Die Jugendlichen dürfen sich auf dem Gelände frei bewegen. „Jugendliche und Heranwachsende zwischen 14 und 21 Jahren, die bereit sind an sich zu arbeiten, können sich vom Jugendstrafvollzug aus für das Projekt bewerben“, beschreiben die Initiatoren das Projekt. „Nach Zustimmung des Anstaltsleiters verbringen sie ihre gesamte Haftzeit im Projekt. Dort erwartet sie ein durchstrukturierter und harter Arbeitsalltag. Um 5:45 Uhr beginnt der Tagesablauf mit Frühsport. Bis 22 Uhr sind die Jugendlichen in ein konsequent durchgeplantes Erziehungsprogramm eingebunden. Hausputz, Schule, Arbeit, Berufsvorbereitung, Sport, gemeinnützige Arbeit, Täter-Opfer-Ausgleich, soziales Training und die Vermittlung christlicher Werte und Normen sind fester Bestandteil des Konzepts. Sie dienen dazu, dass die Jugendlichen lernen, Verantwortung zu übernehmen und sich als gesetzestreue Bürger in die Gesellschaft wiedereingliedern können.“

An drei Tagen die Woche werde auf dem Bau gearbeitet, schreibt die „WamS“ weiter, in kleinen Teams helfen die Jugendlichen, den alten Hof unter Anleitung zu renovieren, und können so ihr erstes Lehrjahr für Bauberufe absolvieren. An zwei Tagen die Woche werden die Jugendlichen unterrichtet und können ihren Hauptschulabschluss nachholen.

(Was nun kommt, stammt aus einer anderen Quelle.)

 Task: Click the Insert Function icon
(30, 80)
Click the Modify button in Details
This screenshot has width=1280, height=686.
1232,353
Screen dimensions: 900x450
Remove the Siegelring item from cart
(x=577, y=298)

Voraussetzung: Wille zur Veränderung

Das neue Jugendstrafgesetz von Baden-Württemberg erlaube Jugendstrafvollzug in freien Formen, von privaten Trägern, parallel zum offenen und geschlossenen staatlichen Vollzug, schreibt die „WamS“. Momentan leben 14 junge Männer im „Seehaus“. Sie alle haben sich im Gefängnis für die Jugendhilfeeinrichtung beworben. Die Voraussetzung ist der Willen zur Veränderung.

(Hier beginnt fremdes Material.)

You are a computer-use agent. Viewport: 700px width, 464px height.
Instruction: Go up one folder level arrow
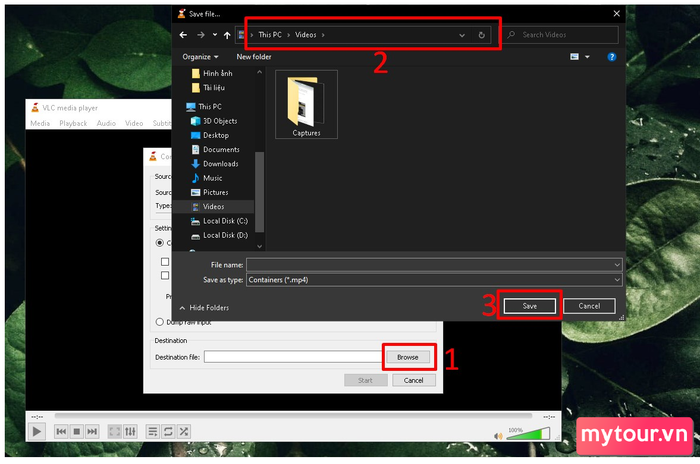tap(228, 35)
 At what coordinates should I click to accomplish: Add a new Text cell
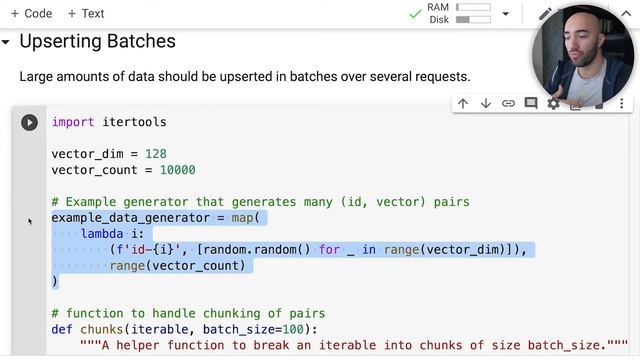click(86, 13)
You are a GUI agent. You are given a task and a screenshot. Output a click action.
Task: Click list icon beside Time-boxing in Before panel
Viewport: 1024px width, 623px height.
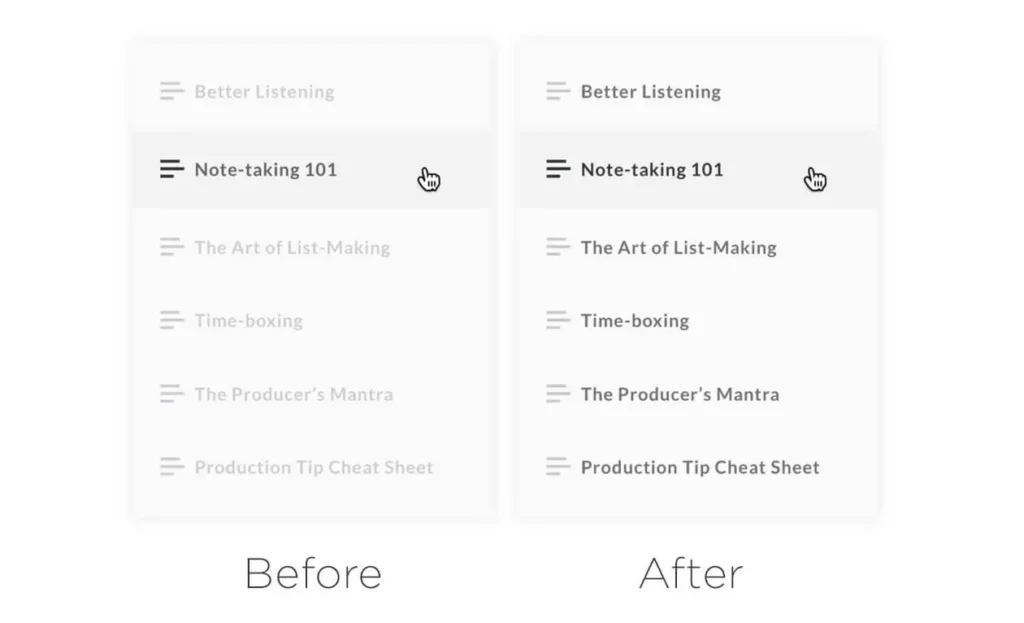coord(172,321)
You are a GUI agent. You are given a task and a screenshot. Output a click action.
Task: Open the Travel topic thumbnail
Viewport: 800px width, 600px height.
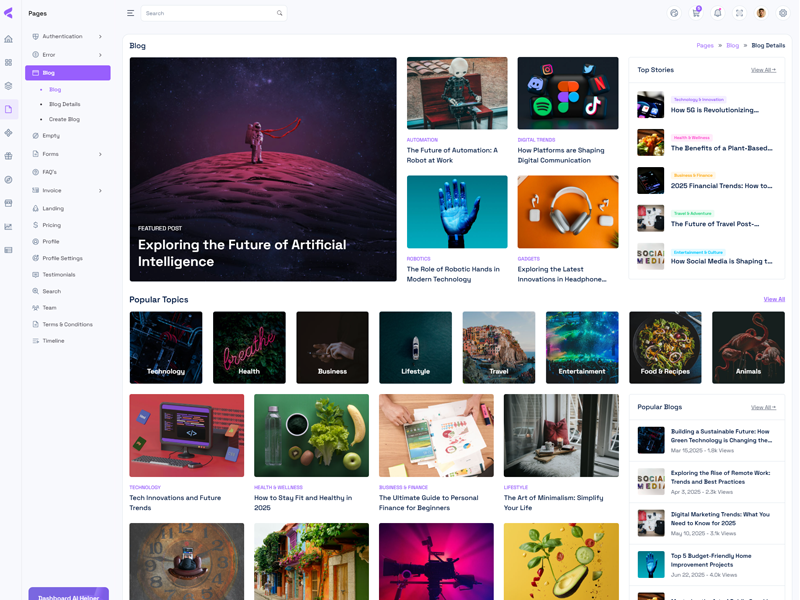click(x=498, y=348)
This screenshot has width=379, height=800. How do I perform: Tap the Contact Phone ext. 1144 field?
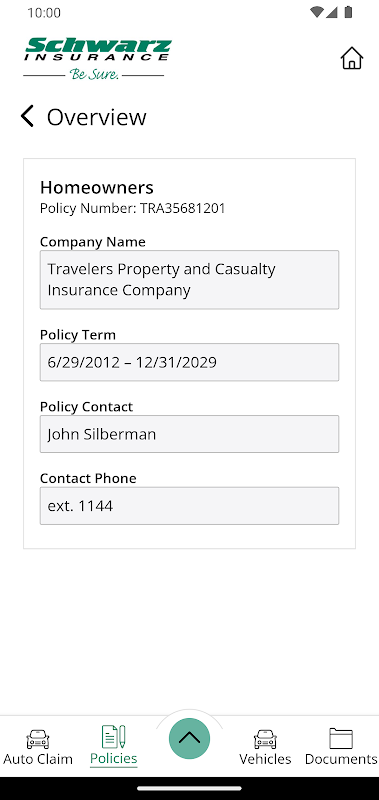tap(189, 506)
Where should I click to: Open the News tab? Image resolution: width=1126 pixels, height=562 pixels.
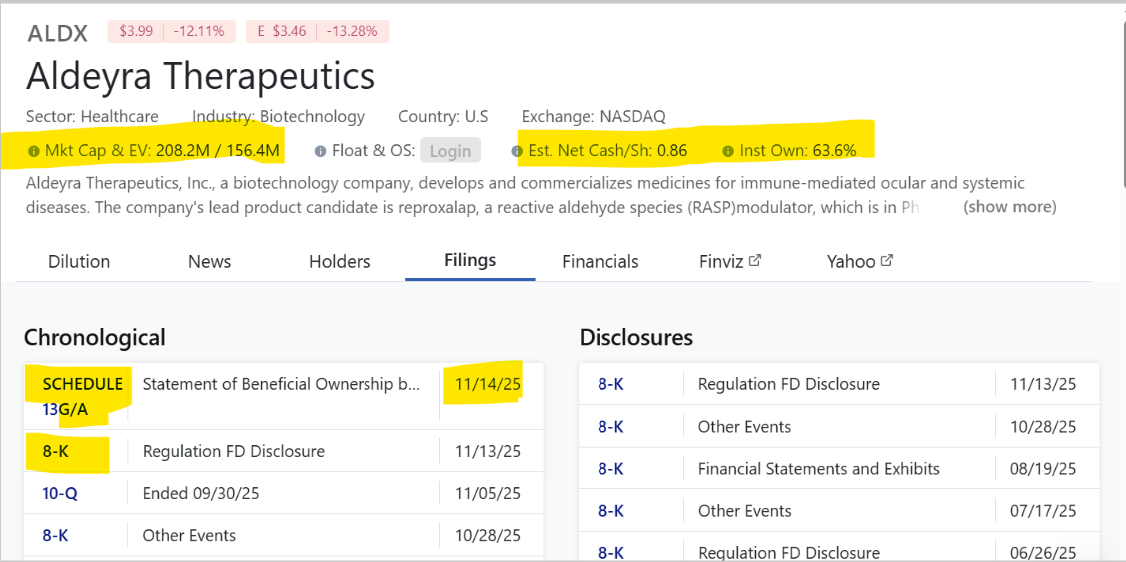(209, 261)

In dem durchstrukturierten Tagesablauf werden die Jugendlichen konsequent gefordert. Sie müssen Leistung erbringen und erhalten im Gegenzug dazu gewisse Rechte, wie beispielsweise ein Telefonat mit der Freundin oder den Eltern. Darüber hinaus benoten „Haus-Eltern“, Lehrer und Mitarbeiter die Jugendlichen täglich in Sachen Sauberkeit, Sozialverhalten, Arbeitstempo in der Werkstatt und so fort, schreibt der „Spiegel“.

Familiäre Wohngruppen

Neben der Arbeit werden die jungen Männer aktiv in einen Familienalltag eingebunden. Zwei Ehepaare leben jeweils mit ihren eigenen Kindern und sieben Jugendlichen in einer Wohngruppe. Die Jugendlichen helfen im Haushalt mit und abends wird gemeinsam besprochen, was am Tag gut und was weniger gut funktioniert hat, so die „Frankfurter Allgemeine Sonntagszeitung“ (FAS).

Glaube spielt wichtige Rolle

Jeden Tag wird gemeinsam in der Bibel gelesen. „Wir bieten ihnen den Glauben an“, sagt Tobias Merckle gegenüber der „WamS“, „die Jugendlichen entscheiden selbst, ob sie ihn annehmen.“ Regelmäßig finden zudem Gottesdienste statt.

Kaum Rückfälle

Laut „WamS“ hat der Sozialpädagoge 13 Jahre an dem Konzept für das „Seehaus“ gefeilt. Vorbild war eine Einrichtung aus den USA. 2002 bewilligte die Landesstiftung Baden-Württemberg ein Startkapital von 3,5 Millionen Euro, Ratiopharm übernahm eine Bürgschaft. Seit Beginn dieses Jahres bekommt Merckles Verein Prisma 203 Euro pro Häftling und Tag vom Justizministerium.

Merckles Konzept scheint aufzugehen. Laut dem „Spiegel“ hat das „Seehaus“ Rückfallquoten, von denen andere Anstaltsleiter nur träumen können: 15 Jungen hätten ihre Haft in Leonberg in den vergangenen drei Jahren beendet, zwei seien bislang rückfällig geworden.